Copy the entries below word for word, from the line containing "Click the site" to the line containing "click(188, 56)", including both of those lines.
·····
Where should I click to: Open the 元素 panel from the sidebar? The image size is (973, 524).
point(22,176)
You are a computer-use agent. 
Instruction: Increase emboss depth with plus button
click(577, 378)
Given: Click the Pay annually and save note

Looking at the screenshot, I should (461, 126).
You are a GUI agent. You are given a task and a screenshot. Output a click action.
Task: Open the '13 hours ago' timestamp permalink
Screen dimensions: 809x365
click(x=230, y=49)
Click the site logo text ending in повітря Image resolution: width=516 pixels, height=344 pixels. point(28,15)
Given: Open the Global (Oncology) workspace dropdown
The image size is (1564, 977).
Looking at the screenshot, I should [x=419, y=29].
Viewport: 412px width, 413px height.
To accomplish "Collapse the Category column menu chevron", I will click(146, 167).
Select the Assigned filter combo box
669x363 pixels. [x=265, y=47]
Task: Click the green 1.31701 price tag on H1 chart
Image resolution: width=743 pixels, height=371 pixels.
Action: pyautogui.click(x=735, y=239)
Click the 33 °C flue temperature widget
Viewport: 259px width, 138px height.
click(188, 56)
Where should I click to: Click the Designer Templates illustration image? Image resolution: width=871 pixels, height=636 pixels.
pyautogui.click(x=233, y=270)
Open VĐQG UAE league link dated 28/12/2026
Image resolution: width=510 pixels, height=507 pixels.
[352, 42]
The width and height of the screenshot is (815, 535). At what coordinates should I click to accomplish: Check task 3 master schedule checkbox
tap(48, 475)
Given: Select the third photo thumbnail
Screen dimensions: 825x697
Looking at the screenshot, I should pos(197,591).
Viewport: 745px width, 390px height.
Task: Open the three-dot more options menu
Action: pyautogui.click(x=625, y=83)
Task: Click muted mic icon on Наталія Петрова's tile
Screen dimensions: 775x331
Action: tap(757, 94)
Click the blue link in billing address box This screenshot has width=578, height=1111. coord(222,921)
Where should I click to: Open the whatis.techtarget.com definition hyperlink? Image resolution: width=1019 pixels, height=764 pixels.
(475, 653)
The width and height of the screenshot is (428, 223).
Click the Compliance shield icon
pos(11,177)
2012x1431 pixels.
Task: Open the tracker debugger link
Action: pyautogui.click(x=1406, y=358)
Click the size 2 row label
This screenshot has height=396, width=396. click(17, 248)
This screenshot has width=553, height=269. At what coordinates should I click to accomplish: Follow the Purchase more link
·····
Correct response
Click the site logo text ending in повітря Image resolution: width=516 pixels, height=344 pixels. point(28,15)
Given: Open the Global (Oncology) workspace dropdown
The image size is (1564, 977).
Looking at the screenshot, I should [x=419, y=29].
Viewport: 412px width, 413px height.
To accomplish "Collapse the Category column menu chevron", I will click(146, 167).
Select the Assigned filter combo box
669x363 pixels. [x=265, y=47]
Task: Click the green 1.31701 price tag on H1 chart
Image resolution: width=743 pixels, height=371 pixels.
Action: pyautogui.click(x=735, y=239)
Click the 33 °C flue temperature widget
Viewport: 259px width, 138px height.
click(188, 56)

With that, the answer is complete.